Stan cries like a child, while Ollie blusters like a vain Billy Bunter. Ollie never seems to learn that the outcome of Stan's kind offers of 'help' is complete disaster. In the midst of disaster, Ollie looks into the camera with his deep, patient, soft eyes and they still silently say to you: "How did God make a man as dumb as Stan?". The humour is that he knows (and you know) that once Ollie had met Stan, wild horses would never tear him from him, even if it meant his complete ruin.

Stan and Ollie, inspite of their goodwill and men doing evil to them, are not without a touch of misogyny for their sometimes terrifying wives, and in that sense are not "politically correct". We forgive them, because we are like them too: children at heart, inwardly not up to the challenge of modern, complex and ever more alien "life". We are all of us seeking a real friend who will put up with us and our shortcomings, offering the warmth of Ollie, and the sweetness of Stan, in a cold technological world. It is a kind of unconditional love, found in God himself.

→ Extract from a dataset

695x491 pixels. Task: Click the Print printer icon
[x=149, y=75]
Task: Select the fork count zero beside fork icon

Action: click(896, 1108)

Theirs is a terrible version of the 1930s world, characterised by crime, impatience, materialism, greed and anger. There are convicts on the loose, angry landlords focusing on money, but without feelings for these accident-prone, hapless men one of whom clearly has a disability (Stan). There are vindictive next-door neighbours who will not accept "that accidents happen". One only needs to think about "road rage" today.... They remind me of the couple in Steinbeck's "Of Mice and Men".  Perhaps this is how disabled people survived the Depression in the USA?

Their world, and in a sense "the world", is full of hard nosed, bad tempered people without a soul, who lack the love of Stan and Ollie. As a result of their community of two, they sail through unscathed, dancing to the end. Love is their reason and their saving grace. In their cold world of complex "things", human sin and utter cruelty, nothing, including total poverty, can overwhelm the power of their insoluble friendship. For this reason, for me they are the "ministering angels of comedy", loudly proclaiming the power of relationships over lack of society and even family, as well as the power of forgiveness.

Perhaps Stan Laurel was saying to his own time, and to future generations:

Stay in love and community and bear with each others' disabilities, idiocies, lack of judgment and shortcomings. You will win out in the end, in this hard, complex world. Maintain your innocence. Let laughter, love, loyal friendship and forgiveness be your prime values, and like us you will have, and give, joy.

His extant letters seemed to demonstrate these qualities and insights.